● **Requirement**
Repeat the following lines word for word, keeping every line in its original order.

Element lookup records
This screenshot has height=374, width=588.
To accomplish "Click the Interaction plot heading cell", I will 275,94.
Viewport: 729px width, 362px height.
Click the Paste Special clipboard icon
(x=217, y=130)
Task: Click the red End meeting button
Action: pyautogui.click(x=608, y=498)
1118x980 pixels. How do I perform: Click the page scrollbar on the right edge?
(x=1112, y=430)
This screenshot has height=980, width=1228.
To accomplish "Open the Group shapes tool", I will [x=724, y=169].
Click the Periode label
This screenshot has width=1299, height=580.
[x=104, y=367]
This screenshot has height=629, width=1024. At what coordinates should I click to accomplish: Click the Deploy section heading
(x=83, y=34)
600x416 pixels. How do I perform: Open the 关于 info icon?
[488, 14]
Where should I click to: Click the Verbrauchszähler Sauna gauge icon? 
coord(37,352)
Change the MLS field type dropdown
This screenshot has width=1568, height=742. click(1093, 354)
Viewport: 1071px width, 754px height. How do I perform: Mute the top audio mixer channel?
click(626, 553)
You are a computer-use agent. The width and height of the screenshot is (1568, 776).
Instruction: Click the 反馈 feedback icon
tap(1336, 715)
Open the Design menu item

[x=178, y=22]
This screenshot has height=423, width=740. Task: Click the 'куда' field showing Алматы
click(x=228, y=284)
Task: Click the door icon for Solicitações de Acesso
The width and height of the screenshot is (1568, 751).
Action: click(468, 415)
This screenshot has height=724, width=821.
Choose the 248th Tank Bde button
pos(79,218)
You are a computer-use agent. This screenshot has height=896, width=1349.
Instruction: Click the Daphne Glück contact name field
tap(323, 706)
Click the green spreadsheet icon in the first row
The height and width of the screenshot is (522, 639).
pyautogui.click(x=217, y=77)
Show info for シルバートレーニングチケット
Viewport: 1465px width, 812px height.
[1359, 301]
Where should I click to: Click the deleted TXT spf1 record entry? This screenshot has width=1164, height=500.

● **Problem solution**
This screenshot has height=374, width=588.
To accomplish "Click the Interaction plot heading cell", I will 275,94.
Viewport: 729px width, 362px height.
Click the Paste Special clipboard icon
(x=217, y=130)
Task: Click the red End meeting button
Action: pyautogui.click(x=608, y=498)
1118x980 pixels. How do I perform: Click the page scrollbar on the right edge?
(x=1112, y=430)
This screenshot has height=980, width=1228.
To accomplish "Open the Group shapes tool", I will [x=724, y=169].
Click the Periode label
This screenshot has width=1299, height=580.
[x=104, y=367]
This screenshot has height=629, width=1024. At what coordinates should I click to accomplish: Click the Deploy section heading
(x=83, y=34)
600x416 pixels. How do I perform: Open the 关于 info icon?
[488, 14]
Where should I click to: Click the Verbrauchszähler Sauna gauge icon? 
coord(37,352)
Change the MLS field type dropdown
This screenshot has width=1568, height=742. click(1093, 354)
Viewport: 1071px width, 754px height. How do I perform: Mute the top audio mixer channel?
click(626, 553)
You are a computer-use agent. The width and height of the screenshot is (1568, 776).
Instruction: Click the 反馈 feedback icon
tap(1336, 715)
Open the Design menu item

[x=178, y=22]
This screenshot has height=423, width=740. Task: Click the 'куда' field showing Алматы
click(x=228, y=284)
Task: Click the door icon for Solicitações de Acesso
The width and height of the screenshot is (1568, 751).
Action: click(468, 415)
This screenshot has height=724, width=821.
Choose the 248th Tank Bde button
pos(79,218)
You are a computer-use agent. This screenshot has height=896, width=1349.
Instruction: Click the Daphne Glück contact name field
tap(323, 706)
Click the green spreadsheet icon in the first row
The height and width of the screenshot is (522, 639).
pyautogui.click(x=217, y=77)
Show info for シルバートレーニングチケット
Viewport: 1465px width, 812px height.
[1359, 301]
Where should I click to: Click the deleted TXT spf1 record entry? This screenshot has width=1164, height=500.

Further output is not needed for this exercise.